Limitations & Future Work

  1. CLIP dependency: The quality of H2C Loss depends on the quality of CLIP's semantic space. For degradation types not well covered by CLIP (e.g., extreme haze), the directional signal may be inaccurate.
  2. Hard Top-K truncation: Selecting Top-K layers after the search is a discrete approximation that may discard contributions from borderline layers. The choice of K requires cross-validation.
  3. Validation limited to dehazing: Although the framework is general, experiments are conducted only on dehazing; effectiveness on other low-level vision tasks (deraining, denoising, super-resolution) remains unverified.
  4. Limitations of perceptual quality metrics: Evaluation relies primarily on no-reference metrics such as MUSIQ; validation using reference metrics (PSNR/SSIM on paired data) is absent.
  5. Lack of comparison with recent vision foundation models: No comparison is made against generative dehazing methods such as Stable Diffusion.
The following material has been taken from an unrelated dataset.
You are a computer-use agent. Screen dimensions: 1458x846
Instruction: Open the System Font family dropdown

  • vs. standard LoRA fine-tuning: Uniform LoRA insertion underperforms BiLaLoRA's adaptive selection, demonstrating that where LoRA is inserted matters more than how much.
  • Analogy to DARTS (classic bilevel optimization in NAS): BiLaLoRA transfers DARTS's operation search paradigm to LoRA layer selection, representing a cross-disciplinary innovation between NAS and PEFT.
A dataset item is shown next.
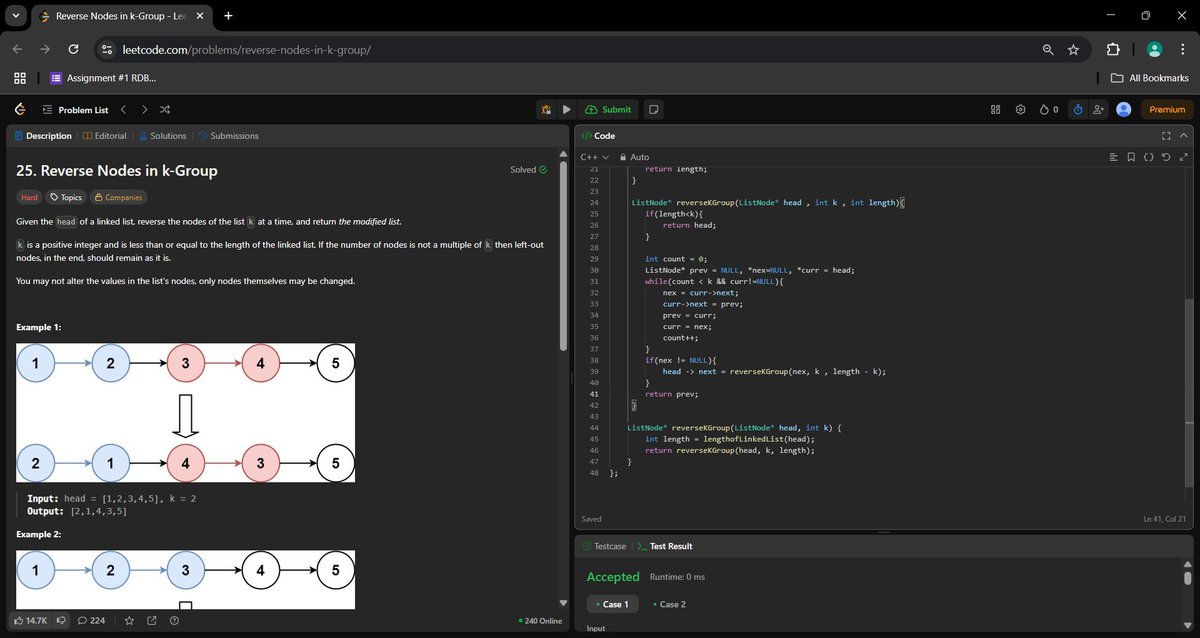1200x638 pixels.
Task: Open the Editorial tab
Action: (105, 135)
  • Connection to CLIP-guided methods (CLIPasso, StyleCLIP): All leverage CLIP semantic directions to guide optimization, but BiLaLoRA introduces directional loss for low-level vision tasks, with a use case more grounded in physical degradation modeling.
  • Insights: (1) The bilevel layer selection paradigm can be extended to position optimization for other PEFT methods (e.g., Adapter, Prefix Tuning); (2) The "directional" design of H2C Loss can be applied to other unsupervised image restoration tasks — requiring only the definition of a degraded→restored text direction.

Rating

  • Novelty: ⭐⭐⭐⭐ — H2C Loss and bilevel layer positioning each contribute independently, forming a coherent and complete solution.
  • Experimental Thoroughness: ⭐⭐⭐⭐ — Cross-model, cross-domain, and ablation experiments are thorough, though reference-metric validation is absent.
  • Practicality: ⭐⭐⭐⭐⭐ — A 77.7% reduction in training time with no performance degradation is highly deployment-friendly.
  • Writing Quality: ⭐⭐⭐⭐ — Method description is clear; mathematical derivation of bilevel optimization is complete.